A private AI that knows your context is a powerful thing. A private AI that knows your context AND can take actions on your behalf is two orders of magnitude more powerful, and two orders of magnitude more dangerous if a single safety gate fails.

We do not ship action-taking AI without those gates. The current floor is Trust-3 plus Shield-2. Here is what each one actually does.

Shield-2: outbound moderation + crisis detection

Shield-2 runs on every outbound reply, before it leaves Fino. Two passes:

Pass 1: crisis classification. The reply is classified against 7 crisis classes (self-harm, harm-to-others, child safety, immediate medical risk, immediate physical danger, severe mental health risk, substance crisis). The classifier covers 6 languages (English, Spanish, French, German, Italian, Portuguese) plus Serbian Latin. When a reply triggers a crisis class, Fino auto-routes to a regional hotline (44 countries supported) and pauses outbound for 30 minutes.

Pass 2: outbound moderation. Six blocked classes (illegal content, weapons synthesis, child sexual abuse material, mass-violence facilitation, doxxing, financial fraud). CSAM gets the strongest refusal in the catalog. The others get refused with a one-line "I cannot help with that" and a soft handoff to safer adjacent help.

Both passes default OFF in the config. Operators flip them ON per bot. We flipped them ON across the fleet during the Shield-2 deploy. The flag is FINO_SHIELD2_CRISIS_ENABLED=1 and FINO_SHIELD2_OUTBOUND_MOD_ENABLED=1.
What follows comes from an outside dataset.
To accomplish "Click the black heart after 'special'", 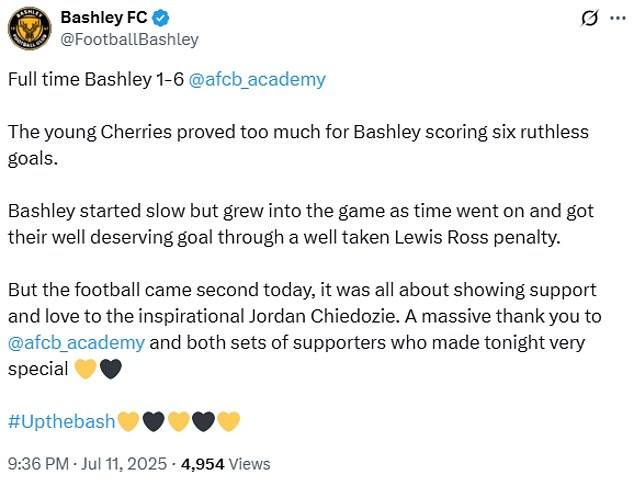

Trust-3: per-action confirmation

Trust-3 gates any skill that takes an action with external consequences. The gate fires before the action dispatches, not after. Five pre-checks:

Financial. Is this action moving money, charging a card, or committing to a paid service?
Recipient sanity. Is the recipient a known contact, a confirmed identity, or a stranger?
Content sanity. Is the action being driven by content that could be prompt-injected (a forwarded message, a pasted document, an inbound from a third party)?
Rate limit. Has this user dispatched too many actions of this class in the last hour?
Cooling off. For high-stakes actions, is there a 5-minute cooling-off window since the last similar action?

Plus an identity-velocity lock: if the user identity has changed (a new chat, a new device, a new login) recently, action dispatch waits for re-authentication.

The output of all five pre-checks is a confirmation card. The card shows what is about to happen, why the gate fired, and asks for explicit consent. The user taps Yes or No. The card has a 10-minute TTL. After that the action expires and must be re-confirmed.

Why both layers

Shield-2 is outbound. Trust-3 is action. They protect different things.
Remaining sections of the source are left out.